Billionaire mayor Michael Bloomberg is a “champion of big ideas” only if you think that the sale of large soft drinks is the preeminent public health issue of our era. Director and actress Lena Dunham has really put her reputation on the line with a critically acclaimed HBO show and her much-noted YouTube video urging girls to lose their voting virginity to that rake Obama. Then there’s the token conservative on the list: Supreme Court Justice John Roberts, whose bravery begins and ends with upholding the president’s health care law on a technicality. All he risked was a chilly reception at the next Federalist Society confab.

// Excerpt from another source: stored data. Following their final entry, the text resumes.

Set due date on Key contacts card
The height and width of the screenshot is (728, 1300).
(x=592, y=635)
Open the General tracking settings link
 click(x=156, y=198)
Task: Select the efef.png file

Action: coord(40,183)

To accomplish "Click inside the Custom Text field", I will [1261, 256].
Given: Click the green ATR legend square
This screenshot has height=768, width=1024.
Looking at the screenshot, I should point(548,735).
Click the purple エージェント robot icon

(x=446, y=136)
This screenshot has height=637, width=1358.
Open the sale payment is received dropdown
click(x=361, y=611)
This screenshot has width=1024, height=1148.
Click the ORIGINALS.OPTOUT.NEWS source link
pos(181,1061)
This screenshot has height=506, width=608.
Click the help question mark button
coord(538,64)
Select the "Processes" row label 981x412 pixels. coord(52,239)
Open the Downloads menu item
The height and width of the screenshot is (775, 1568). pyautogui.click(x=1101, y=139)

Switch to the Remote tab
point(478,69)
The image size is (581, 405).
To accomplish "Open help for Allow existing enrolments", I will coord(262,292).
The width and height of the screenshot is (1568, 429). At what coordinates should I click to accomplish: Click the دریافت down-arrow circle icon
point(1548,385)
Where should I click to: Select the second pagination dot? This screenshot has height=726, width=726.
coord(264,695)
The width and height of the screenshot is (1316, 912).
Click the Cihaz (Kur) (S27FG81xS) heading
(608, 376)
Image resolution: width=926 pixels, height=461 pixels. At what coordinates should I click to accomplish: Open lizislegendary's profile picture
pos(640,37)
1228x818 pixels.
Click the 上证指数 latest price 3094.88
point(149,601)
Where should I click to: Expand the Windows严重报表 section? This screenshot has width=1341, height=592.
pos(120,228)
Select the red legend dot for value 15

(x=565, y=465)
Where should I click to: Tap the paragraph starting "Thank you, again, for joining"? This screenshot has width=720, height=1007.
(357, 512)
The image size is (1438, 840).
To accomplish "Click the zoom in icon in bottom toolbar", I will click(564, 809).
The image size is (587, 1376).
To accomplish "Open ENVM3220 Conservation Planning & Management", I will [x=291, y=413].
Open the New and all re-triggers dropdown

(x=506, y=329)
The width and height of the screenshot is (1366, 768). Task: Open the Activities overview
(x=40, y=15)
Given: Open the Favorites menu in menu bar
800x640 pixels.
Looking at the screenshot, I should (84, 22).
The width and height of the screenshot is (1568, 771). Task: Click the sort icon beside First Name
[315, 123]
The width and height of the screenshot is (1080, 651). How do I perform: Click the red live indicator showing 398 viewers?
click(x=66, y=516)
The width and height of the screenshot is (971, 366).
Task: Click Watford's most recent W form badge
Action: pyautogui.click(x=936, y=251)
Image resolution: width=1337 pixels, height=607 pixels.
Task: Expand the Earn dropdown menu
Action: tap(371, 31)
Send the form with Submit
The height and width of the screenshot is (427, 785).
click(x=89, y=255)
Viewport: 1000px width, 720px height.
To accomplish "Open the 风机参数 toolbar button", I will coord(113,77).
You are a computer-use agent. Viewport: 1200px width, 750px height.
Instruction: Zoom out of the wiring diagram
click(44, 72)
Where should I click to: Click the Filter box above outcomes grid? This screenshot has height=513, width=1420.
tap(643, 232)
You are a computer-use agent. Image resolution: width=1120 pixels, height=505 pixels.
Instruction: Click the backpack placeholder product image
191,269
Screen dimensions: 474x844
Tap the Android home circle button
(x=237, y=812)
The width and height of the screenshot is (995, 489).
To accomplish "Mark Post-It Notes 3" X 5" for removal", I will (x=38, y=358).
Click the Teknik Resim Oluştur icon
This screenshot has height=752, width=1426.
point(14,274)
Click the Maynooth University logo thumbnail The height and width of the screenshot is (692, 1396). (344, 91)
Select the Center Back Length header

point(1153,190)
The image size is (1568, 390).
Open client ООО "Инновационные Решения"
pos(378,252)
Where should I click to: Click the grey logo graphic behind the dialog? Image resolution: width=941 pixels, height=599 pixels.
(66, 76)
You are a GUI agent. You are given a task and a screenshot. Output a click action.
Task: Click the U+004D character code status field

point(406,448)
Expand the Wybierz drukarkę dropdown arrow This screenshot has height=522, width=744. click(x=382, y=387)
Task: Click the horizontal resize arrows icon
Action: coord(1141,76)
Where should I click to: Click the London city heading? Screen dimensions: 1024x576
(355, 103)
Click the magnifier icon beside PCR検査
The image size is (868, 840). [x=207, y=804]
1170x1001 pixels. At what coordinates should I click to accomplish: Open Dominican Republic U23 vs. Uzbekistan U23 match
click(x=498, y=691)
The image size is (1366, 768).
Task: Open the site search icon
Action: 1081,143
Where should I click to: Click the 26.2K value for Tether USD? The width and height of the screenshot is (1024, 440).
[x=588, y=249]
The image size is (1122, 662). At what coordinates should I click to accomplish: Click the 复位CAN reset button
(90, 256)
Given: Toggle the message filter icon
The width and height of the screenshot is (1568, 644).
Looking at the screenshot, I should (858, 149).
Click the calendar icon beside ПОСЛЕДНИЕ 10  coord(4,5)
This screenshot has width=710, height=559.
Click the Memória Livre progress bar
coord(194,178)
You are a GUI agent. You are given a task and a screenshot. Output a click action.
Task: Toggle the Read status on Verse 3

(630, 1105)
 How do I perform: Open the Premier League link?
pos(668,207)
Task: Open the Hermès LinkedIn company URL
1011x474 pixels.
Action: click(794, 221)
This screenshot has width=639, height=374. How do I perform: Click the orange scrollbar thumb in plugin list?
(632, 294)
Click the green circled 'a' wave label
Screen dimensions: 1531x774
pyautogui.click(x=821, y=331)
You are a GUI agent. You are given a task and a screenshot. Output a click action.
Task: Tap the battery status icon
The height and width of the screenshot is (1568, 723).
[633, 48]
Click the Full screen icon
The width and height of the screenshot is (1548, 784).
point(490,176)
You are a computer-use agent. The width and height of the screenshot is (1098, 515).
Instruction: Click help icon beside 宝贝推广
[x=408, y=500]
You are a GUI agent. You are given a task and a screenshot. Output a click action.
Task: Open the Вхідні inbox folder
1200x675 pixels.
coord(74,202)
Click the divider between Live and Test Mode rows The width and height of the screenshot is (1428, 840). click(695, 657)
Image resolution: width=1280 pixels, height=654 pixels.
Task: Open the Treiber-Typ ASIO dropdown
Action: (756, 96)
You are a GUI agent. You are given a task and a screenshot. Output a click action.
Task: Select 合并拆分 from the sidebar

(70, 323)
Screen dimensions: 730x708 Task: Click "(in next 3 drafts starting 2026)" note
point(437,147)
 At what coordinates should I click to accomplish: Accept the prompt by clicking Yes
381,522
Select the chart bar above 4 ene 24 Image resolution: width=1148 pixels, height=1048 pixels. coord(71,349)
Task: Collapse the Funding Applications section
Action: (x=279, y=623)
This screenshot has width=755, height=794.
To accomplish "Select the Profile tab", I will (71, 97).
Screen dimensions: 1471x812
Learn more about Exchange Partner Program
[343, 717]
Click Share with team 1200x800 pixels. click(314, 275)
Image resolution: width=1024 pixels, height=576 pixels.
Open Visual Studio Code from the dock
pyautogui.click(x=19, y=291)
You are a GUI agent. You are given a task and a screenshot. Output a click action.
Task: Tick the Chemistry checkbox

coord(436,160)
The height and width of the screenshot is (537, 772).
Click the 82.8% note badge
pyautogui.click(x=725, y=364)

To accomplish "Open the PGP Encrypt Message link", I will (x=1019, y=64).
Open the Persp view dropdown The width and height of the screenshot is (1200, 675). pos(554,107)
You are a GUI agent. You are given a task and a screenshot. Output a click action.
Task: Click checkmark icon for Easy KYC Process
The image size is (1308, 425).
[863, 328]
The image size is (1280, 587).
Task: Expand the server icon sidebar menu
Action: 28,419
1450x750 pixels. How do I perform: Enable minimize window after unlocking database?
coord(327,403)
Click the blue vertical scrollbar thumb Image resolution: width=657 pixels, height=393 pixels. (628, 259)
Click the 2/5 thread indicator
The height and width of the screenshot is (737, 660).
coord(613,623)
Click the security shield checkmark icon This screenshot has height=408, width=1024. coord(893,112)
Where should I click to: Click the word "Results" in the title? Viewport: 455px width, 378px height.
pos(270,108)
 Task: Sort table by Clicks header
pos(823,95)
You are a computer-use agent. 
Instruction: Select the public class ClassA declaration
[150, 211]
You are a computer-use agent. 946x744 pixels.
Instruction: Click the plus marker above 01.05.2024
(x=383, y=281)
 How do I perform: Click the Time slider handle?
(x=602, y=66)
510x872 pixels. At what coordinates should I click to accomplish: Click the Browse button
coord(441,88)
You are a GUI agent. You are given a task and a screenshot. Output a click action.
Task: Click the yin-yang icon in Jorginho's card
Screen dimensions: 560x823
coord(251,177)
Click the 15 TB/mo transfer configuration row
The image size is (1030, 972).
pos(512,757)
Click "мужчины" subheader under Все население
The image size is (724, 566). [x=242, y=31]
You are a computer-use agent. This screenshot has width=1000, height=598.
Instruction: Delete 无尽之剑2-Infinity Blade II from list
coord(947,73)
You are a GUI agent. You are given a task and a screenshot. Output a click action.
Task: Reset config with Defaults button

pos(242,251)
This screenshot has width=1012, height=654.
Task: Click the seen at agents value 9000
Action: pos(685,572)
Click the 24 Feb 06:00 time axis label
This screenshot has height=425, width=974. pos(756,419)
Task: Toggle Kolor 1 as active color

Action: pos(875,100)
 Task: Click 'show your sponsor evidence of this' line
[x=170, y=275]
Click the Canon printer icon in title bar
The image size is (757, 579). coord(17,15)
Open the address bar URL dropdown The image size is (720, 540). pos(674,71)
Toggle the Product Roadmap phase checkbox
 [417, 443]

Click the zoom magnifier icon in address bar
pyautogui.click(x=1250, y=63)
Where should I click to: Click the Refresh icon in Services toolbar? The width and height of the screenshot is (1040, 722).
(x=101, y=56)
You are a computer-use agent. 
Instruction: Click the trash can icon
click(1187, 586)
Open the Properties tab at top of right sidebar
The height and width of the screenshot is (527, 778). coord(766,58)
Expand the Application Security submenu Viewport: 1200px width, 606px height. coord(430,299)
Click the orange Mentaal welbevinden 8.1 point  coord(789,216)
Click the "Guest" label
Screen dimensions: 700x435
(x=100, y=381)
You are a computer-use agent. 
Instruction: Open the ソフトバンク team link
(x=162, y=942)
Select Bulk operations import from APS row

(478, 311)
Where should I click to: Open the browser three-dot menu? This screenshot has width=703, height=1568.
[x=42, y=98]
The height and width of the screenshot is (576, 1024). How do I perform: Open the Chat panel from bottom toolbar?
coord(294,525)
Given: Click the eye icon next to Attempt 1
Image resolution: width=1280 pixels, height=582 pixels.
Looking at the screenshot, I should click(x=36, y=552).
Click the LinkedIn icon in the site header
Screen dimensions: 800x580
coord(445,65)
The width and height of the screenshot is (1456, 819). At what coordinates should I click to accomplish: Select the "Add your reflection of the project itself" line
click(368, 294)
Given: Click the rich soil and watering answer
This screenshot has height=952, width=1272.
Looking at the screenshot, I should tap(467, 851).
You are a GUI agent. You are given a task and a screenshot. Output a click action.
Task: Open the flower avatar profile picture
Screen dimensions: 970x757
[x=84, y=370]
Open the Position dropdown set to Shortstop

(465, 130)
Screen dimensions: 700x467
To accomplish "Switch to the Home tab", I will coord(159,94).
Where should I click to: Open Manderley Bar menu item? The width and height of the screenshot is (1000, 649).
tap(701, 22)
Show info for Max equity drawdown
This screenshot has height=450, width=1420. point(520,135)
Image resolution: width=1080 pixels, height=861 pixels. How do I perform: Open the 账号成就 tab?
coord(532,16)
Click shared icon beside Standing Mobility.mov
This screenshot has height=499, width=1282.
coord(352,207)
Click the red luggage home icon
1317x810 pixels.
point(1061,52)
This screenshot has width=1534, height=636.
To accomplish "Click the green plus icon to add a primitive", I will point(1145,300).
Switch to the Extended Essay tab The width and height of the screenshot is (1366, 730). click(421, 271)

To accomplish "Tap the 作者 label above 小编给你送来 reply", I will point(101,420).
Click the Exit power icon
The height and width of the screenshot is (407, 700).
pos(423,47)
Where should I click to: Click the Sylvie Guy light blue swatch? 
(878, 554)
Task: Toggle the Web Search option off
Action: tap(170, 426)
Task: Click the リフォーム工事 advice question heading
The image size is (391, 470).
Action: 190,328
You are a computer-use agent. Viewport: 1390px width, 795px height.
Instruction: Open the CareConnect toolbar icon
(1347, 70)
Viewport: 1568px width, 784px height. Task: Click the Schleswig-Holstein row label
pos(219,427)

However, the Atlantic’s agenda runs a bit deeper than politics. Perhaps the most curious entry on the list is “American nuns.” It seems that “this year, doctrinal disputes over issues such as abortion and gay marriage finally came to a head. And the nuns haven’t exactly been timid.” It’s true that some liberal orders of nuns have been on a publicity tour thumbing their nose at the Vatican, with their expenses covered by George Soros, culminating in a “much-lauded speech at the Democratic National Convention,” where delegates ignited controversy by arguing about whether to take “God” out of the party platform and embracing abortion on demand. Courage, sisters! It’s worth noting that liberal orders of nuns are dwindling in membership and their political crusade hasn’t exactly been embraced by mainstream Catholics. Meanwhile, the ranks of nuns who support the Vatican and the bishops’ teachings on the sanctity of life are vibrant and growing.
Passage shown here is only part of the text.